Very impressive view stevendaryl!

I’m trying to use different approaches to see this tricky result. By what you see I could, at least, make an algorithm in C language to check if it really converges to $log(2) = 0.69314718$ :

View attachment 208443

Very impressive view stevendaryl!

I’m trying to use different approaches to see this tricky result. By what you see I could, at least, make an algorithm in C language to check if it really converges to $log(2) = 0.69314718$ :

View attachment 208443

If you look at it the right way it is not tricky at all, and can be done without any use of a computer, or calculator, or anything.

Once you have assured me that you have turned in the work for marking, I will be happy to post the method. You will kick yourself once you see it!

 

[Onezimo Cardoso]

If you look at it the right way it is not tricky at all, and can be done without any use of a computer, or calculator, or anything.

Once you have assured me that you have turned in the work for marking, I will be happy to post the method. You will kick yourself once you see it!

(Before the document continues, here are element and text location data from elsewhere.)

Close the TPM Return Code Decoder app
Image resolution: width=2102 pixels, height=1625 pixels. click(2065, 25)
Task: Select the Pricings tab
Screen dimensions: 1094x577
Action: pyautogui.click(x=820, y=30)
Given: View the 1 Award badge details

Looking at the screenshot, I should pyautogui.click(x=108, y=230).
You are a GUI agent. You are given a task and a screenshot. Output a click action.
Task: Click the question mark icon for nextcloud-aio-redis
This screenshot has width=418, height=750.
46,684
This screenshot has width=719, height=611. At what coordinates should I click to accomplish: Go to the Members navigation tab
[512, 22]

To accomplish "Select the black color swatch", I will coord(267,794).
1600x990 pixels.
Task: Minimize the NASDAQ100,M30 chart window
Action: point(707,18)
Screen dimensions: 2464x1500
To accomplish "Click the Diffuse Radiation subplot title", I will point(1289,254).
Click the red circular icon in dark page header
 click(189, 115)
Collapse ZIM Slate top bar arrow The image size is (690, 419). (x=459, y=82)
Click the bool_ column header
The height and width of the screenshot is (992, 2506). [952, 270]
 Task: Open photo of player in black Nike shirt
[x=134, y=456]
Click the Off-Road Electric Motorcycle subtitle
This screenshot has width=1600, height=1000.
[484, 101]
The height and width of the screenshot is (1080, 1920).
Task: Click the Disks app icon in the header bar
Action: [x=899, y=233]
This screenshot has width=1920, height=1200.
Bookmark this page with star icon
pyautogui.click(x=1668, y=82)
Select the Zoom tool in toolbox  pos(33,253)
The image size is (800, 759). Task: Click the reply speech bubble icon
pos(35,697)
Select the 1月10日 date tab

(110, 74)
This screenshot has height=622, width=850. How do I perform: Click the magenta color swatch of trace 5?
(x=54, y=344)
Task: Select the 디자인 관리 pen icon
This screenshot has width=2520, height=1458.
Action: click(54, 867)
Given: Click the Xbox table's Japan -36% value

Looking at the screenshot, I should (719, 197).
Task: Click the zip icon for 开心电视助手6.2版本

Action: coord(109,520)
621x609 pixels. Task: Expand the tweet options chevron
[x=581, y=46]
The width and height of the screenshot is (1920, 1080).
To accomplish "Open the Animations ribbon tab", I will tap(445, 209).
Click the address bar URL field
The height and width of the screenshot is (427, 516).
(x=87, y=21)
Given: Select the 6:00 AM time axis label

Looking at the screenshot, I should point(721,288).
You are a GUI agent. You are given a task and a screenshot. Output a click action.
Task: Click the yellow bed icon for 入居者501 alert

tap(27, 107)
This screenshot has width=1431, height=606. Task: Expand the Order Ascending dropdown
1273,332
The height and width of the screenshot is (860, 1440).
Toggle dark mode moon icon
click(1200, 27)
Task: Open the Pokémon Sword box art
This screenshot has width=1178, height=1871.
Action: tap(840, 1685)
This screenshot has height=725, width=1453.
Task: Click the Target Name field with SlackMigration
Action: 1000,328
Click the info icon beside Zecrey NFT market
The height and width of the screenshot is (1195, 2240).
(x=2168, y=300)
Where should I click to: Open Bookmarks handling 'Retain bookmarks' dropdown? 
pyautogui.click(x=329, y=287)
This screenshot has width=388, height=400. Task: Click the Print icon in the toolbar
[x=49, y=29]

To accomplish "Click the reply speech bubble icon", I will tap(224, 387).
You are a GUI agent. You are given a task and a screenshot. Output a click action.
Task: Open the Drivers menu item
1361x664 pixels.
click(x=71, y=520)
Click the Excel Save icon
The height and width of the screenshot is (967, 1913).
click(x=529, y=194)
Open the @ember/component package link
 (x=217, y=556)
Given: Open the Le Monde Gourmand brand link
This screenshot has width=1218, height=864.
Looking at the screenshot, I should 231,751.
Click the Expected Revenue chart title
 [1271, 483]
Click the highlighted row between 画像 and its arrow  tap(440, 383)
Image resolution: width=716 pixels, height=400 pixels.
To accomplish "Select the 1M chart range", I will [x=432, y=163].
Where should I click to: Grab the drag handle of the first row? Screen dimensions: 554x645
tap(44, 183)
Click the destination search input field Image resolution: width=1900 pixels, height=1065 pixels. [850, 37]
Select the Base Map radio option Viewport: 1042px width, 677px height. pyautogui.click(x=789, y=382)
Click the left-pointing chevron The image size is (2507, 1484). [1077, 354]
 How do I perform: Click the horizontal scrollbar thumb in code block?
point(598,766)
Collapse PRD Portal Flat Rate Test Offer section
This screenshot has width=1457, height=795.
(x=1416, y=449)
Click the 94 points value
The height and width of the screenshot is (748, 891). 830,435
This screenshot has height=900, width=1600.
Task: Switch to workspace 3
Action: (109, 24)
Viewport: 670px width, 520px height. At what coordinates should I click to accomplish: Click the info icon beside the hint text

Actually I’m still trying to see a way to find out this result and I’m doing my best to research in different sources. But you can feel free to send the method as well as the Liu Kang to kick myself =)

 

[Ray Vickson]

Actually I’m still trying to see a way to find out this result and I’m doing my best to research in different sources. But you can feel free to send the method as well as the Liu Kang to kick myself =)

I cannot send the method as long as the work has not yet been turned for marking. That would be against the PF rules.

 

[LCKurtz]

@Ray Vickson: I don't think giving the hint of thinking about an approximating sum to an integral is too much of a hint.